Each entry must be reproduced precisely as it stands.

Supplied records>
—————
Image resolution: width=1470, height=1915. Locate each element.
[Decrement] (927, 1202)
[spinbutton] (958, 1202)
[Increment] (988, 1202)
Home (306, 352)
—————
Result of this task>
Image resolution: width=1470, height=1915. Locate each element.
[Decrement] (927, 1202)
[spinbutton] (958, 1202)
[Increment] (988, 1202)
Home (306, 352)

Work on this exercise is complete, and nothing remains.